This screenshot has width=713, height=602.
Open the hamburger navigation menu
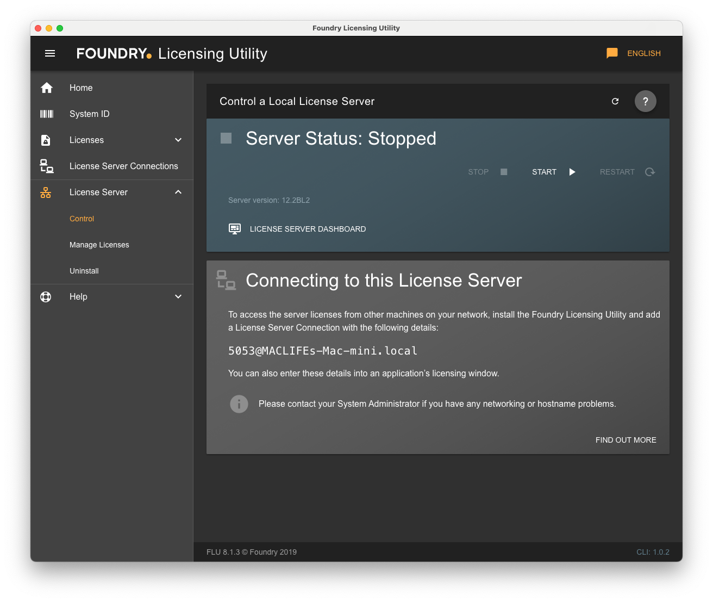point(50,53)
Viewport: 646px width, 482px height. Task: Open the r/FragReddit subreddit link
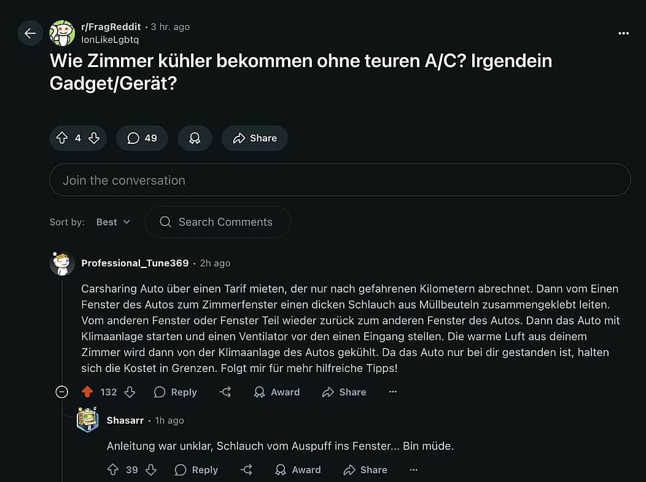click(112, 27)
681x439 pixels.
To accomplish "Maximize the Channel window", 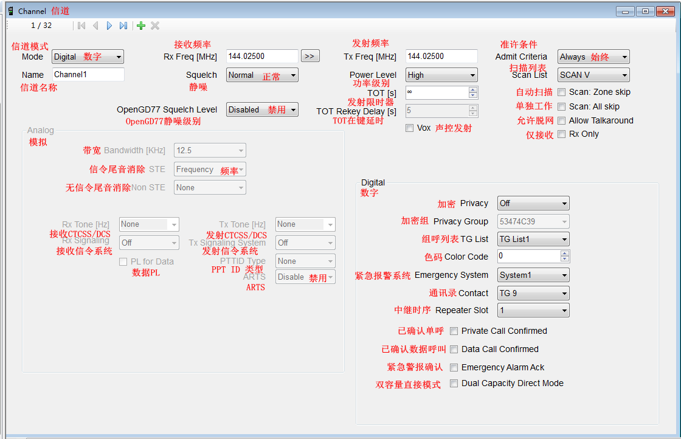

▸ **WORK ITEM**
Return the lines exactly, from the one containing "681x439 pixels." through the last line above, including both ends and excluding every picture.

▸ **EXERCISE SOLUTION**
681x439 pixels.
To accomplish "Maximize the Channel window", 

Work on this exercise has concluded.